(Exercise prompt) Reproduce the items verbatim, covering only the stretch from the line containing "Screen dimensions: 1512x793" through the line containing "Open search using", with both of those lines included.
──────── Recorded data ────────
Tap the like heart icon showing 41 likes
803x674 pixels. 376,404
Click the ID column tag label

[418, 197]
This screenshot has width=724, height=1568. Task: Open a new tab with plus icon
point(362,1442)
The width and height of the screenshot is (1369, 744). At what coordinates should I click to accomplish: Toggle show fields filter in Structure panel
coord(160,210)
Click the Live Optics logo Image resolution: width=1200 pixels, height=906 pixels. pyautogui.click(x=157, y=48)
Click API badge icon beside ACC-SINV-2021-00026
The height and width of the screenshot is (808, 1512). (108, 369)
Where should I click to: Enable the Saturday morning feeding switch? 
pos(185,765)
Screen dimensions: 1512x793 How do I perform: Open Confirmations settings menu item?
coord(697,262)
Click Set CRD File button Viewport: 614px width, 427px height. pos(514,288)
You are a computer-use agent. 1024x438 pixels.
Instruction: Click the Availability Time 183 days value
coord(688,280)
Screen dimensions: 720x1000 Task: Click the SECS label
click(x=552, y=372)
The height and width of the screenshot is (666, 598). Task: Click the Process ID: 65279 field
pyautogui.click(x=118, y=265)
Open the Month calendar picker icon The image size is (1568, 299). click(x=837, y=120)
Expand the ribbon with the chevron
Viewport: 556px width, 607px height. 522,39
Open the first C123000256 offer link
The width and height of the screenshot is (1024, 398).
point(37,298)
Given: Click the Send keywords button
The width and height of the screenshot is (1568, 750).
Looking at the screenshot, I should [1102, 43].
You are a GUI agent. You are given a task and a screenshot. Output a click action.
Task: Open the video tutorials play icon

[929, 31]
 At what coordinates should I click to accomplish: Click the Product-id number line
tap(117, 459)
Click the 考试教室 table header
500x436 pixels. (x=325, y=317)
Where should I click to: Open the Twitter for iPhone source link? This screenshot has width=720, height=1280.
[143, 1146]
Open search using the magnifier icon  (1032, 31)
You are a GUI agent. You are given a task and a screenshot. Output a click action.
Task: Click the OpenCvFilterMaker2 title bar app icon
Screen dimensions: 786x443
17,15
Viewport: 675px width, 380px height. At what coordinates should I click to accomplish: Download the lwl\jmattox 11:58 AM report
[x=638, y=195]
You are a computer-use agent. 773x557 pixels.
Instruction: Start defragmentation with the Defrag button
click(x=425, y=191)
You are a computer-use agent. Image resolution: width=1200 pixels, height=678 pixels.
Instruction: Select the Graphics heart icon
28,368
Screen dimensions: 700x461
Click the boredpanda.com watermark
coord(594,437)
────────
(Exercise output)
Screen dimensions: 1512x793 How do I perform: Open Confirmations settings menu item?
coord(697,262)
Click Set CRD File button Viewport: 614px width, 427px height. pos(514,288)
You are a computer-use agent. 1024x438 pixels.
Instruction: Click the Availability Time 183 days value
coord(688,280)
Screen dimensions: 720x1000 Task: Click the SECS label
click(x=552, y=372)
The height and width of the screenshot is (666, 598). Task: Click the Process ID: 65279 field
pyautogui.click(x=118, y=265)
Open the Month calendar picker icon The image size is (1568, 299). click(x=837, y=120)
Expand the ribbon with the chevron
Viewport: 556px width, 607px height. 522,39
Open the first C123000256 offer link
The width and height of the screenshot is (1024, 398).
point(37,298)
Given: Click the Send keywords button
The width and height of the screenshot is (1568, 750).
Looking at the screenshot, I should [1102, 43].
You are a GUI agent. You are given a task and a screenshot. Output a click action.
Task: Open the video tutorials play icon

[929, 31]
 At what coordinates should I click to accomplish: Click the Product-id number line
tap(117, 459)
Click the 考试教室 table header
500x436 pixels. (x=325, y=317)
Where should I click to: Open the Twitter for iPhone source link? This screenshot has width=720, height=1280.
[143, 1146]
Open search using the magnifier icon  (1032, 31)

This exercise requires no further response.